[INSTRUCTIONS TO FOLLOW]
Starting at the first line of the entries below, restate each line exactly until you reach the line with "You are a computer-use agent. The", and print that one too. Leave the pictures out and stop there.

[Items from a data source]

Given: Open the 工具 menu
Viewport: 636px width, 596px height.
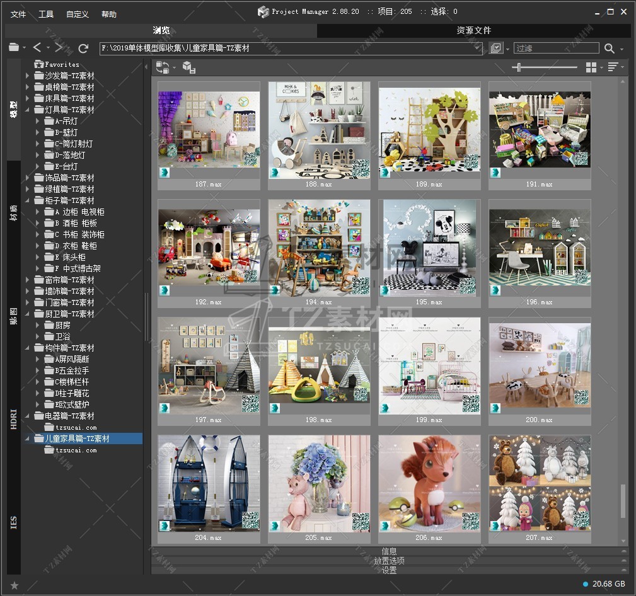Looking at the screenshot, I should click(x=46, y=14).
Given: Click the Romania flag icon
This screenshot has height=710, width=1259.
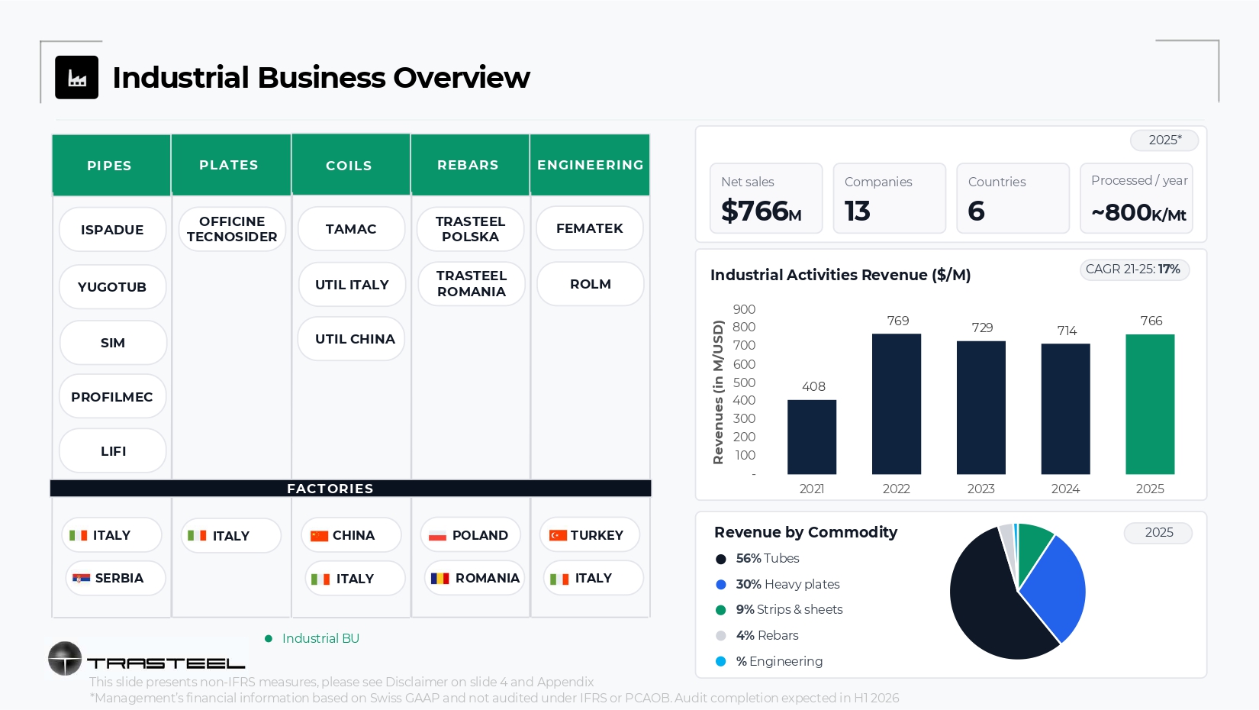Looking at the screenshot, I should [440, 579].
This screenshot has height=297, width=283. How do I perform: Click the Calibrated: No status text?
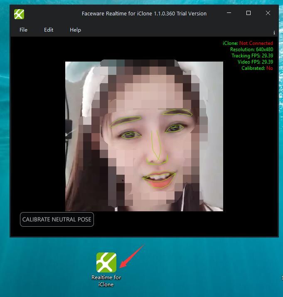257,68
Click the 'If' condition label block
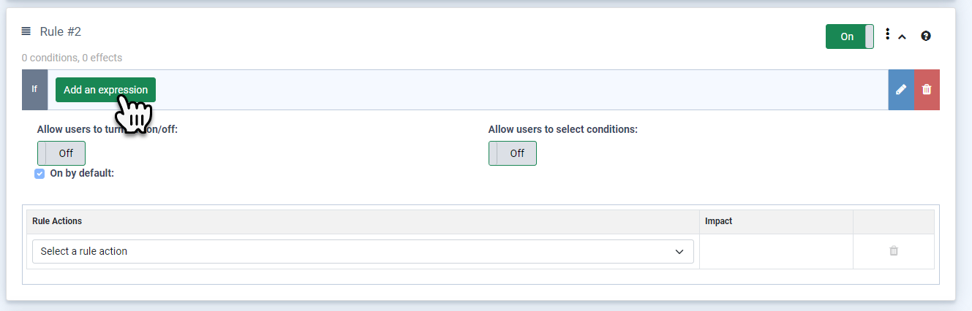 [x=34, y=90]
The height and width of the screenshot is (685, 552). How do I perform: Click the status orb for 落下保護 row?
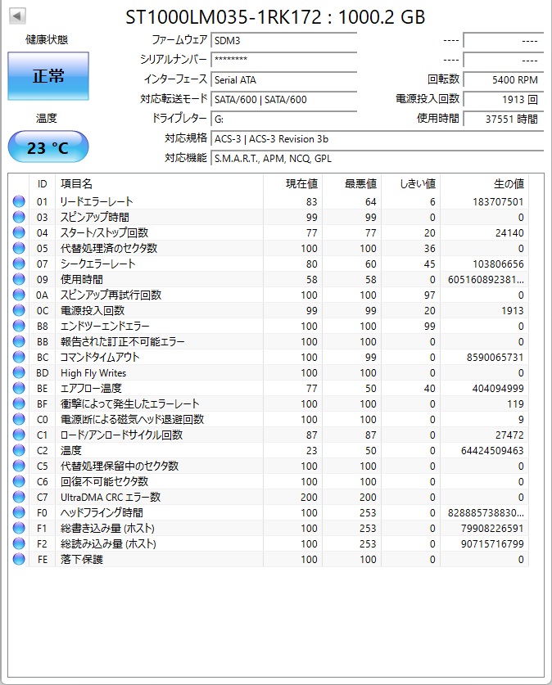click(x=19, y=559)
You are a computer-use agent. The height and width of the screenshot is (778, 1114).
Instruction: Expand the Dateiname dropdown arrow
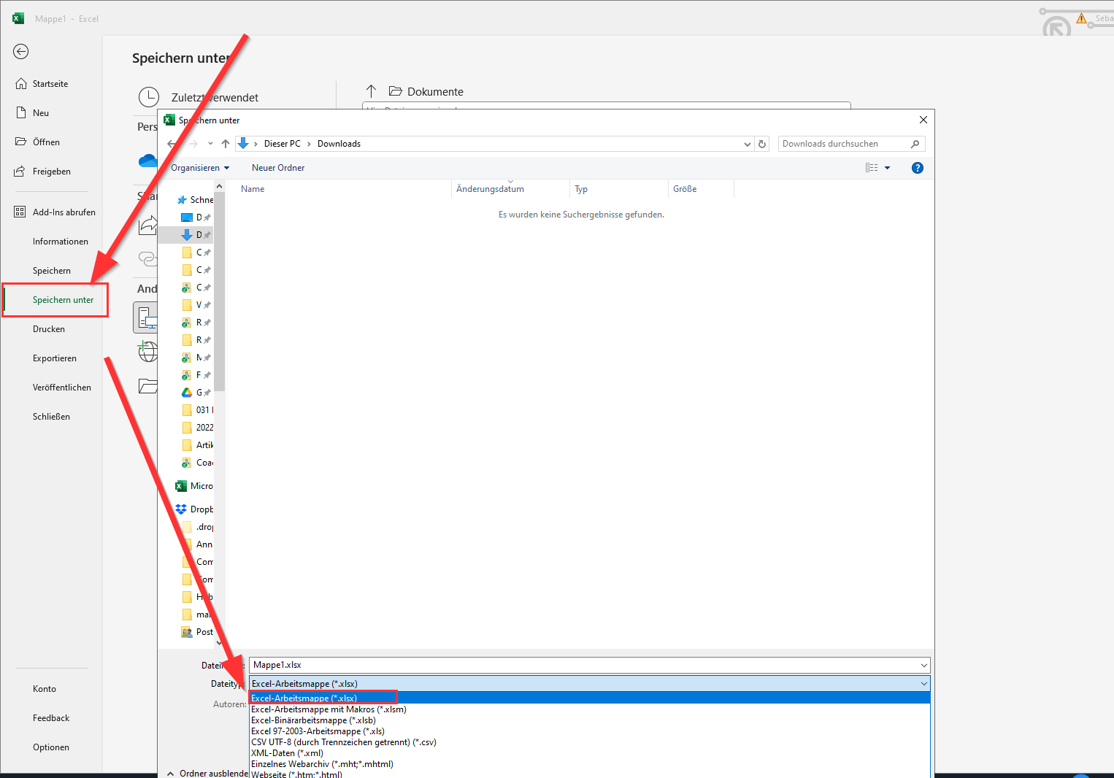[923, 665]
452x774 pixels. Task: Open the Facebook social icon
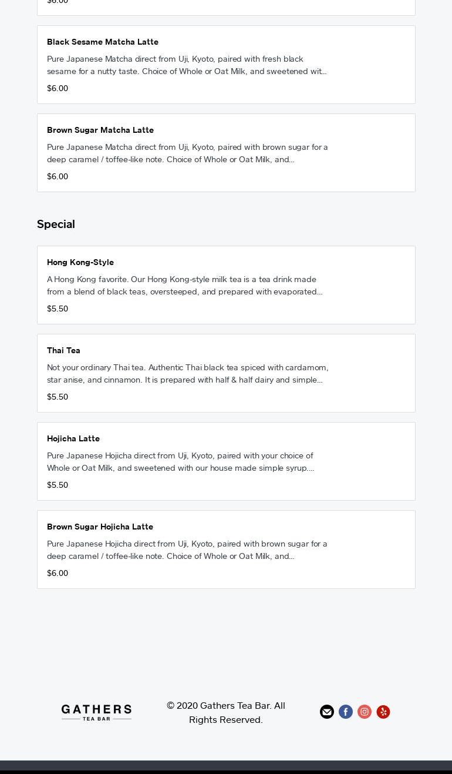346,712
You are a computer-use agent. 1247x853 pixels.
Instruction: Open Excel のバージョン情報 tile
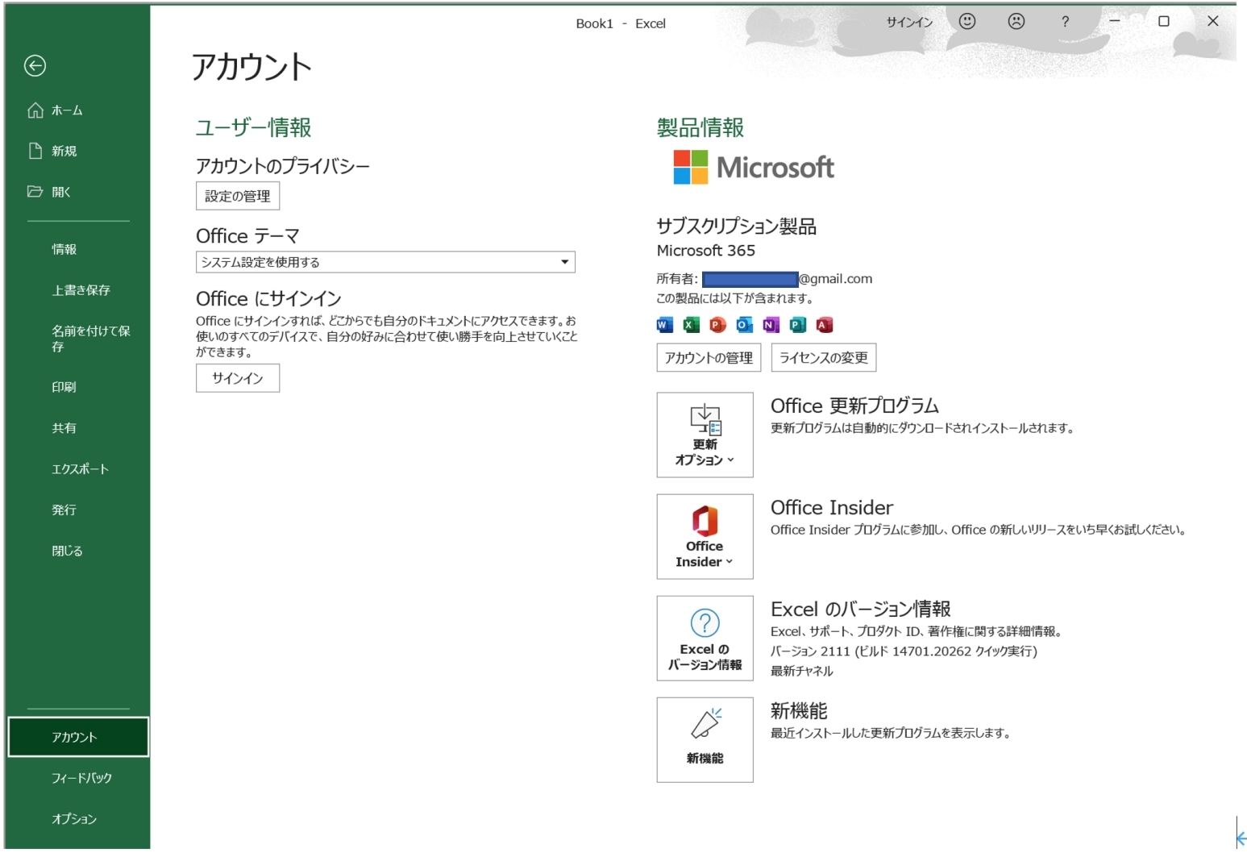(705, 639)
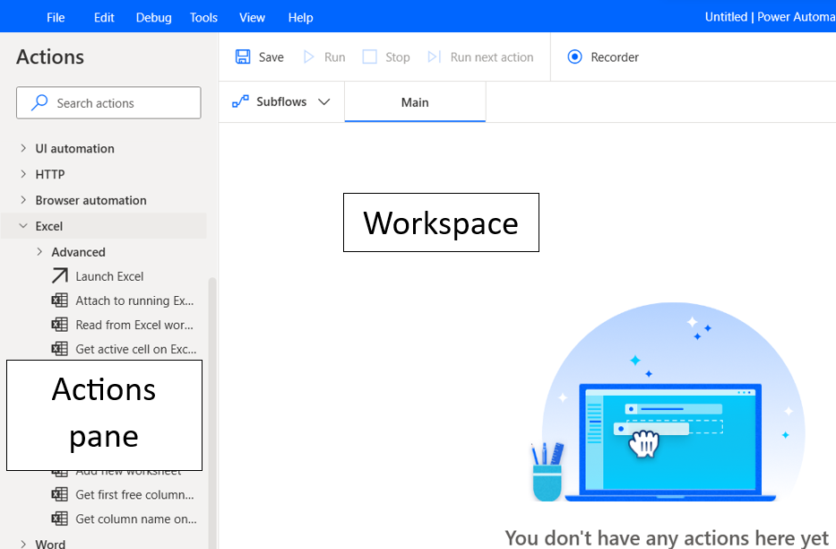
Task: Collapse the Excel actions category
Action: pyautogui.click(x=23, y=225)
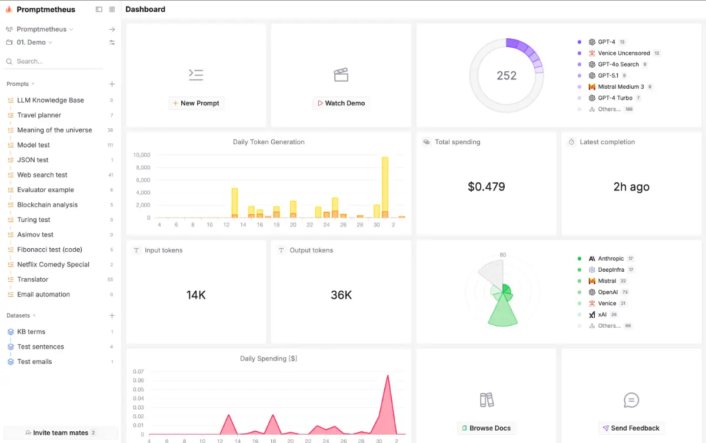Add a new prompt with plus icon
The image size is (706, 443).
112,84
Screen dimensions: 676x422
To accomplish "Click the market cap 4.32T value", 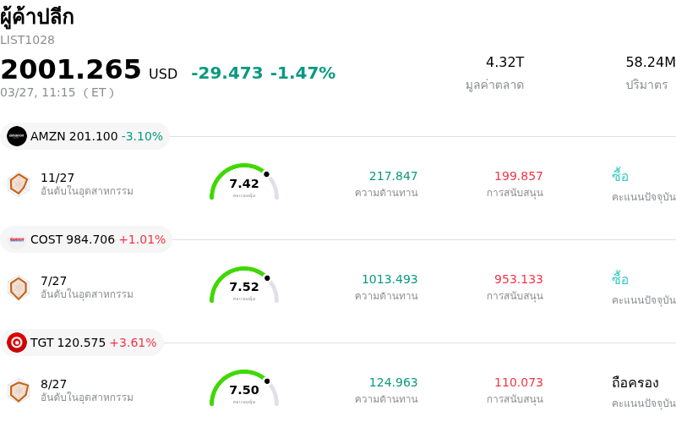I will [504, 63].
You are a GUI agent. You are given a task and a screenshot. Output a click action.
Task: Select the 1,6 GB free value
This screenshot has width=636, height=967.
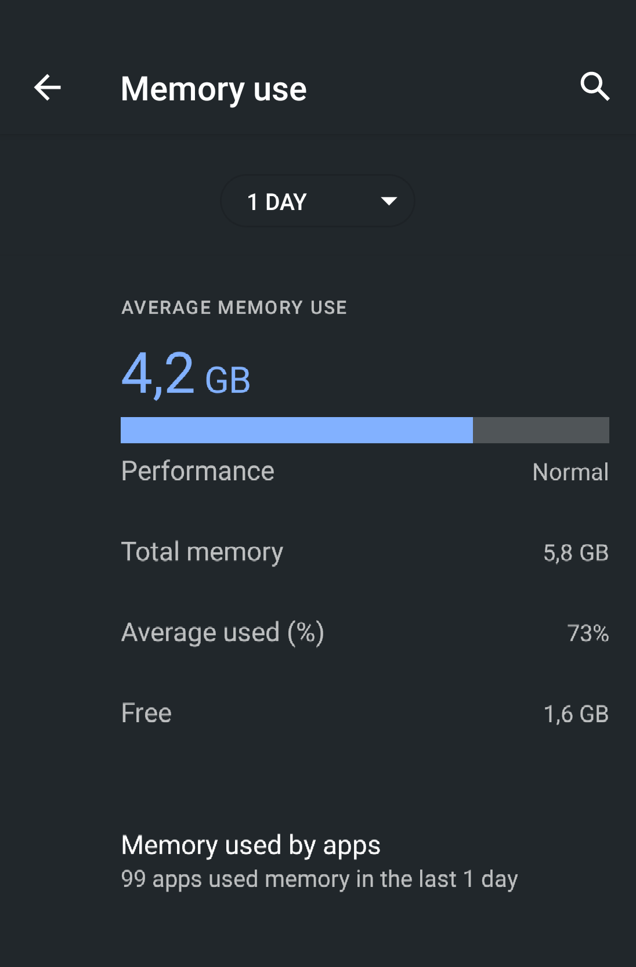[x=576, y=714]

[SOLUTION TO THIS EXERCISE]
Given: Open the 工具 menu
Viewport: 636px width, 596px height.
Looking at the screenshot, I should click(x=46, y=14).
Given: Click the Romania flag icon
This screenshot has height=710, width=1259.
Looking at the screenshot, I should [440, 579].
This screenshot has height=297, width=283. How do I perform: Click the Calibrated: No status text?
257,68
Click the 'If' condition label block
 [x=34, y=90]
The height and width of the screenshot is (685, 552). How do I perform: Click the status orb for 落下保護 row?
click(x=19, y=559)
You are a computer-use agent. The height and width of the screenshot is (778, 1114).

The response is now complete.